In Gohl v. Livonia Public Schools, a three year old child with hydrocephalus, who was medically fragile and severely brain injured, knocked a toy off a table. His special education teacher, Ms. Turbiak, grabbed him by the top of his head, yanked his head back “aggressively” and screamed in his face. In a split decision, the Sixth Circuit once again found that this teacher had acted with intent to teach this severely disabled child to clean up after himself. “Requiring a child to clean up a mess he made not only fits with a common-sense understanding of what teachers typically do, but it also fits with the demands of J.G.’s Individualized Education Program—as provided under the Individuals with Disabilities Education Act, 20 U.S.C. § 1400. Whatever one thinks about the timing or manner in which Turbiak used this technique here, no one can credibly deny that Turbiak had a pedagogical purpose in using it.” The evidence in the Gohl case established that Ms. Turbiak’s students were “being force-fed while crying and gagging, being screamed at in their faces, being violently grabbed and pushed to the ground, being put in restraints made of potato chip cans, having their chairs pulled out from under them, or being otherwise humiliated and treated like something less than human….” Again, the Court found that this teacher’s behavior did not violate this child’s constitutional right to substantive due process, and further found that there was insufficient evidence to show that the behavior was disability-based discrimination. Case dismissed. No reasonable jury, the Court concluded, could reach a decision other than the one it had reached. Judge Clay of the Sixth Circuit wrote a scathing dissent in Gohl which is worth reading.
What does this mean for your child? Well, for starters, nothing good. Obviously if a teacher abuses a student with a disability, and then declares that he or she had a teachable moment in mind, it largely protects the teacher from being sued for violation of the child’s constitutional or other federally protected rights. Where is the line when abuse becomes actionable? Though it is hard to say from reading these cases, any actionable case would probably require some physical injury that involves bleeding, and even then it might not pass muster. But that does not mean you cannot seek damages against a teacher who abuses your child. But you would have to file the case in state court, and would have to allege some sort of reckless misconduct or even assault. In such cases, though, you would have a more difficult time bringing the claim against the school district.

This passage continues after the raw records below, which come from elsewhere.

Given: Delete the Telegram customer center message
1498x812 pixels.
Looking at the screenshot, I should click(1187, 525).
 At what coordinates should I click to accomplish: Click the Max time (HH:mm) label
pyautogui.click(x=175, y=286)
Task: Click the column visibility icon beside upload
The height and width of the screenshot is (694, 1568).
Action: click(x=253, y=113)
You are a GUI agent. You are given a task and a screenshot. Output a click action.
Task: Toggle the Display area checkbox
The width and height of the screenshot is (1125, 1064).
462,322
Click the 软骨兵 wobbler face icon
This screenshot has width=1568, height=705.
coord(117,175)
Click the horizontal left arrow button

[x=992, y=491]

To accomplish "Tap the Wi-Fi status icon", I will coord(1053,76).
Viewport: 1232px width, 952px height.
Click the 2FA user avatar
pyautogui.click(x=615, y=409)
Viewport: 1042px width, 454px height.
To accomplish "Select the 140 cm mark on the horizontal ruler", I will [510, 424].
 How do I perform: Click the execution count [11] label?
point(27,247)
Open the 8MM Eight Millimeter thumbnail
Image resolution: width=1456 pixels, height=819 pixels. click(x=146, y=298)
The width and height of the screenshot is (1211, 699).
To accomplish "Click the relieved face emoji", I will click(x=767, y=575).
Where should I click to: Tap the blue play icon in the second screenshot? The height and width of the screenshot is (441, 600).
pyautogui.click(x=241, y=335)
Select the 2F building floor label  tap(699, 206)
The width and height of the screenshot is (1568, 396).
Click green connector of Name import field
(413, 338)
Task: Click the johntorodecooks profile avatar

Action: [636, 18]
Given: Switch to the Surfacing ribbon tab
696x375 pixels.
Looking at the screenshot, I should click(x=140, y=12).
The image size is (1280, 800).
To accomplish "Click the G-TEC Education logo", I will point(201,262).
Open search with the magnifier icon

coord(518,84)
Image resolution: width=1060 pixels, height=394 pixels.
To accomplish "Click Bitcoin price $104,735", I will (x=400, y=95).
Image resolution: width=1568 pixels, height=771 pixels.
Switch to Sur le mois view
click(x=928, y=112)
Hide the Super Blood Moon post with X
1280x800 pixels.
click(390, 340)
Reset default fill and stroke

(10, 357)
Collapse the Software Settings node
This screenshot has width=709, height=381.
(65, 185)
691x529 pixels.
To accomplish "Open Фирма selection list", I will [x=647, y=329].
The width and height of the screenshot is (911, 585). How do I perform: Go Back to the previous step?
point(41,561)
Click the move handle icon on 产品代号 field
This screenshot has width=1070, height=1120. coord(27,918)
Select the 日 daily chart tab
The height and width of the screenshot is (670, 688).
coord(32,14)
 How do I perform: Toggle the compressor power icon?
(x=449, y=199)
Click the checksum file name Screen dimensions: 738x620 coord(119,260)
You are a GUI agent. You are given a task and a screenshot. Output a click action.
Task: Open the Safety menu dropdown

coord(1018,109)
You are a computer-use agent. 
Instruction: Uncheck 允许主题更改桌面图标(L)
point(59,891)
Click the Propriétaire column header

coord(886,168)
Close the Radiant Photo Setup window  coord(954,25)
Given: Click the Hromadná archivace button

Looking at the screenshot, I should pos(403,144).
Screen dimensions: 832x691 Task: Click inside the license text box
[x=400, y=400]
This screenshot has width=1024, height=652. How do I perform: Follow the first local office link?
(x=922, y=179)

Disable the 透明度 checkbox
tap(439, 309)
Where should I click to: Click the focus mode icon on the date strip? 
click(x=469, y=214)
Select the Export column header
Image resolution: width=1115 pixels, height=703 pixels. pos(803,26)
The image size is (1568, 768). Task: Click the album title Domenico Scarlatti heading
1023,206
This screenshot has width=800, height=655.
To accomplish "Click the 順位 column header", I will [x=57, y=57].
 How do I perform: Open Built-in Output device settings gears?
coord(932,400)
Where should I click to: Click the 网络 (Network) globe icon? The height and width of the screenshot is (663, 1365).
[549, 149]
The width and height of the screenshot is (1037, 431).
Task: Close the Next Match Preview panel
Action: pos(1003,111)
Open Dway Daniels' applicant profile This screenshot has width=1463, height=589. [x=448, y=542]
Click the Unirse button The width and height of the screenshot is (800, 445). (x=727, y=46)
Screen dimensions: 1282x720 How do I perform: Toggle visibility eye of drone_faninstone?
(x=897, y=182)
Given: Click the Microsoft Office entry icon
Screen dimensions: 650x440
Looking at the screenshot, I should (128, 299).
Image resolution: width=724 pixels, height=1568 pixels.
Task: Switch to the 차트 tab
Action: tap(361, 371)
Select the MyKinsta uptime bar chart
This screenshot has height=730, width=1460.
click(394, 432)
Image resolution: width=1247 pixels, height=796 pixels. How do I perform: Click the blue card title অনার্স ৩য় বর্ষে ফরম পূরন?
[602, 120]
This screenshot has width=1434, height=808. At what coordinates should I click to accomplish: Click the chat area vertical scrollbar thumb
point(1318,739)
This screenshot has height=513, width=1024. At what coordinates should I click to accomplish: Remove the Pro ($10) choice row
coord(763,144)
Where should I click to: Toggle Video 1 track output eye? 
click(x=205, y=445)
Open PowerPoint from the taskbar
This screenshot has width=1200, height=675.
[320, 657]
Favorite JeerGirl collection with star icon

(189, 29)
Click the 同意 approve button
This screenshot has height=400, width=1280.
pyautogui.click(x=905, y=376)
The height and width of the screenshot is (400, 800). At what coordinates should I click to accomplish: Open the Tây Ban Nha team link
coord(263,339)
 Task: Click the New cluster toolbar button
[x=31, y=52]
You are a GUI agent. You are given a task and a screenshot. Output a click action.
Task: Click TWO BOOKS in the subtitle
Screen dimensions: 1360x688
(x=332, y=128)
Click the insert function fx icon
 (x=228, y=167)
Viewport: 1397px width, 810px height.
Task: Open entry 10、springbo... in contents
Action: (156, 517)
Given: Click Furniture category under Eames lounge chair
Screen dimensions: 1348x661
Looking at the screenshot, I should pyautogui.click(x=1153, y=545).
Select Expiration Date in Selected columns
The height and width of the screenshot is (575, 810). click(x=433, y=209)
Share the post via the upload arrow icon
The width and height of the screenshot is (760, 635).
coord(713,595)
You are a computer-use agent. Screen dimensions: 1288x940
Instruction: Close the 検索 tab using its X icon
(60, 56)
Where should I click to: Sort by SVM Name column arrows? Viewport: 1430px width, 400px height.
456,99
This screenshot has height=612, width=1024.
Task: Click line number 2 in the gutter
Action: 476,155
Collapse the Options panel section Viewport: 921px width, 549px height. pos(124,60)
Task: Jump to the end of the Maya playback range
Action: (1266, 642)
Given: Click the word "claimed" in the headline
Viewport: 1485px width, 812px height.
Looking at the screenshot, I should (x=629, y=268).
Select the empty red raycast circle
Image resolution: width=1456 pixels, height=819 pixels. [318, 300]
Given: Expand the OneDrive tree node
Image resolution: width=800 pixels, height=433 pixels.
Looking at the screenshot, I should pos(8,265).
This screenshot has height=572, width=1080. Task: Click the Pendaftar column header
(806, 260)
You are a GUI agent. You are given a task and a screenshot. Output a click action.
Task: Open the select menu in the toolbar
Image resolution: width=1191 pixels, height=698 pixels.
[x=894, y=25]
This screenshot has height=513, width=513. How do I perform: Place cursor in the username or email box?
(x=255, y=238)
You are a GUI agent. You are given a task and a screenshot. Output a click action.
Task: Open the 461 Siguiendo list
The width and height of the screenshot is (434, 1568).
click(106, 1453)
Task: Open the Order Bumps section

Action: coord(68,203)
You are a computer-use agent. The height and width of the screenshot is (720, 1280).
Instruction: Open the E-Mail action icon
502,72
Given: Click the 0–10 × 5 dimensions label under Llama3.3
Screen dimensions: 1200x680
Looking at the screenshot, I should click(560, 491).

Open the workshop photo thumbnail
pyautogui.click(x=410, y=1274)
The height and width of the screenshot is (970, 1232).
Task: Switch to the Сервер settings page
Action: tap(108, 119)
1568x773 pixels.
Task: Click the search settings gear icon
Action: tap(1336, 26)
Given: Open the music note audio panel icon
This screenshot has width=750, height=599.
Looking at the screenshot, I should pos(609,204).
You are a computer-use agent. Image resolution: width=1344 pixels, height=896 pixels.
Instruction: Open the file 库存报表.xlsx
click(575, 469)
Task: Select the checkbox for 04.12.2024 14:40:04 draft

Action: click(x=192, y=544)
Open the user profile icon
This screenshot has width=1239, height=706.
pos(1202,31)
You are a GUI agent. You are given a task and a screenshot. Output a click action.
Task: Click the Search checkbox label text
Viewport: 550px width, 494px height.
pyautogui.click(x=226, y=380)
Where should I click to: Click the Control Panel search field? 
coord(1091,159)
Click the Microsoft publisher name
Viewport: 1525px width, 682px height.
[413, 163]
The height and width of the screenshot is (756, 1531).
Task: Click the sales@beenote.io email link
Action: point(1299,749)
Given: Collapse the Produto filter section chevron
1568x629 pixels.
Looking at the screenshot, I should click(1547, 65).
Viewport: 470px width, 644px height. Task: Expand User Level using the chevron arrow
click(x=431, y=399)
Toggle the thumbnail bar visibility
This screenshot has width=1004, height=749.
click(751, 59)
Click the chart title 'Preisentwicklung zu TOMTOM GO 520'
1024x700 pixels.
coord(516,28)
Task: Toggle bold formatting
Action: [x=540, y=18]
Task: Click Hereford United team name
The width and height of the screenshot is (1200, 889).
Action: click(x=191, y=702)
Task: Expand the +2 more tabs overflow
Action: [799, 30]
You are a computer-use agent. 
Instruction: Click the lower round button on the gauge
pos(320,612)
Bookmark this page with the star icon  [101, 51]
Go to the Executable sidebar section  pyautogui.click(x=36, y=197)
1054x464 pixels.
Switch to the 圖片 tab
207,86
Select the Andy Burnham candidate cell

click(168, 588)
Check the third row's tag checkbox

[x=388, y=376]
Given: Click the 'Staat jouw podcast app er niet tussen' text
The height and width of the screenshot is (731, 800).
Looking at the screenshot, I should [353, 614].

When the right case comes along though, the civil rights bar will ask the Court to revisit this issue because the incorrect standard was applied. The standard is not whether the teacher acted with malice, which is virtually impossible to prove particularly where the teacher claims she was trying to instill some discipline into the class or the child. Instead, the Supreme Court has distinguished cases where police officers, for example, have to make split second decisions in order to protect themselves and the public. But where an officer has the ability to deliberate about how to act, and then proceeds to engage in abusive or violent behavior, that conduct is no longer protected. Disabled children who cannot speak up to protect themselves, or tell their parents what has happened to them, require more, not fewer, protections than a suspected criminal, or even a nondisabled child. The right to bodily integrity, particularly for a severely impaired individual, needs to be determined under the proper standard. The standard applied in these cases is not the right one.